Stored data
-- Start --
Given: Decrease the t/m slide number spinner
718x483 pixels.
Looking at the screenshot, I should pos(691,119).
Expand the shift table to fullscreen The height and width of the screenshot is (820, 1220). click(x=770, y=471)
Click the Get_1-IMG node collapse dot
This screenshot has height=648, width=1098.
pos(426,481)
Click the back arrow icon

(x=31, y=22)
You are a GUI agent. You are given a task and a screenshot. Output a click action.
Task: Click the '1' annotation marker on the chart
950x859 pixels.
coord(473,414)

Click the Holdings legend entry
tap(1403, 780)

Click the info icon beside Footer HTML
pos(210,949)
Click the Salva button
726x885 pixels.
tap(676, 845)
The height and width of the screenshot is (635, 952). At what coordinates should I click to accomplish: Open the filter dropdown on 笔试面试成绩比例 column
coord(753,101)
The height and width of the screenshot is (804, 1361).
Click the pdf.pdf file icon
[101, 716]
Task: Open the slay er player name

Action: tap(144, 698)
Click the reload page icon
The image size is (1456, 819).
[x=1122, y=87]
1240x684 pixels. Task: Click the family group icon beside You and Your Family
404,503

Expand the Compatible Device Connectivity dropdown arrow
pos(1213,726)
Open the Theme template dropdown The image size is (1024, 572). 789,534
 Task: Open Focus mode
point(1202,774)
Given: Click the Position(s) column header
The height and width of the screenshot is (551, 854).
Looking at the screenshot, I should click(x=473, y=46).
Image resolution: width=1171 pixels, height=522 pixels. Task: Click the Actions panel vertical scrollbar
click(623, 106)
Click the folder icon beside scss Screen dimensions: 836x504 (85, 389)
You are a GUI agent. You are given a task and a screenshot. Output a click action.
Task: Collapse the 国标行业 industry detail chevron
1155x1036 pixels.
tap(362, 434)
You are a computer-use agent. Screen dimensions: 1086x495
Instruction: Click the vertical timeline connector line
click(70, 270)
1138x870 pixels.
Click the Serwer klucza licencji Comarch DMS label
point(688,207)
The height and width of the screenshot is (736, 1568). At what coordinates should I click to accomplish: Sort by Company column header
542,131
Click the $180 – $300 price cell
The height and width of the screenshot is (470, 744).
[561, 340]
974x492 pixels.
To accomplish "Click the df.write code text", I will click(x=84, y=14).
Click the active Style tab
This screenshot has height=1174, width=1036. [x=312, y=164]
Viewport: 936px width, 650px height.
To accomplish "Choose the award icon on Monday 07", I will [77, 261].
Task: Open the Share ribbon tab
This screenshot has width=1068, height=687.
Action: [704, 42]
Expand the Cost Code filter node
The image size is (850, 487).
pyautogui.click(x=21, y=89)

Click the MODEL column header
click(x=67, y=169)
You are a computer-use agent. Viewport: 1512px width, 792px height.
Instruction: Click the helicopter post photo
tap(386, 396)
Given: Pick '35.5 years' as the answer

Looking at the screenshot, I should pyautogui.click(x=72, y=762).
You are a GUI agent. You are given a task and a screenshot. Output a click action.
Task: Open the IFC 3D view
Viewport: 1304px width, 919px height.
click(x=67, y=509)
-- End --
* [Do this]: Copy all of the records above, line for line, without changing anything.

* [Solution for this exercise]:
Given: Decrease the t/m slide number spinner
718x483 pixels.
Looking at the screenshot, I should pos(691,119).
Expand the shift table to fullscreen The height and width of the screenshot is (820, 1220). click(x=770, y=471)
Click the Get_1-IMG node collapse dot
This screenshot has height=648, width=1098.
pos(426,481)
Click the back arrow icon

(x=31, y=22)
You are a GUI agent. You are given a task and a screenshot. Output a click action.
Task: Click the '1' annotation marker on the chart
950x859 pixels.
coord(473,414)

Click the Holdings legend entry
tap(1403, 780)

Click the info icon beside Footer HTML
pos(210,949)
Click the Salva button
726x885 pixels.
tap(676, 845)
The height and width of the screenshot is (635, 952). At what coordinates should I click to accomplish: Open the filter dropdown on 笔试面试成绩比例 column
coord(753,101)
The height and width of the screenshot is (804, 1361).
Click the pdf.pdf file icon
[101, 716]
Task: Open the slay er player name

Action: tap(144, 698)
Click the reload page icon
The image size is (1456, 819).
[x=1122, y=87]
1240x684 pixels. Task: Click the family group icon beside You and Your Family
404,503

Expand the Compatible Device Connectivity dropdown arrow
pos(1213,726)
Open the Theme template dropdown The image size is (1024, 572). 789,534
 Task: Open Focus mode
point(1202,774)
Given: Click the Position(s) column header
The height and width of the screenshot is (551, 854).
Looking at the screenshot, I should click(x=473, y=46).
Image resolution: width=1171 pixels, height=522 pixels. Task: Click the Actions panel vertical scrollbar
click(623, 106)
Click the folder icon beside scss Screen dimensions: 836x504 (85, 389)
You are a GUI agent. You are given a task and a screenshot. Output a click action.
Task: Collapse the 国标行业 industry detail chevron
1155x1036 pixels.
tap(362, 434)
You are a computer-use agent. Screen dimensions: 1086x495
Instruction: Click the vertical timeline connector line
click(70, 270)
1138x870 pixels.
Click the Serwer klucza licencji Comarch DMS label
point(688,207)
The height and width of the screenshot is (736, 1568). At what coordinates should I click to accomplish: Sort by Company column header
542,131
Click the $180 – $300 price cell
The height and width of the screenshot is (470, 744).
[561, 340]
974x492 pixels.
To accomplish "Click the df.write code text", I will click(x=84, y=14).
Click the active Style tab
This screenshot has height=1174, width=1036. [x=312, y=164]
Viewport: 936px width, 650px height.
To accomplish "Choose the award icon on Monday 07", I will [77, 261].
Task: Open the Share ribbon tab
This screenshot has width=1068, height=687.
Action: [704, 42]
Expand the Cost Code filter node
The image size is (850, 487).
pyautogui.click(x=21, y=89)

Click the MODEL column header
click(x=67, y=169)
You are a computer-use agent. Viewport: 1512px width, 792px height.
Instruction: Click the helicopter post photo
tap(386, 396)
Given: Pick '35.5 years' as the answer

Looking at the screenshot, I should pyautogui.click(x=72, y=762).
You are a GUI agent. You are given a task and a screenshot. Output a click action.
Task: Open the IFC 3D view
Viewport: 1304px width, 919px height.
click(x=67, y=509)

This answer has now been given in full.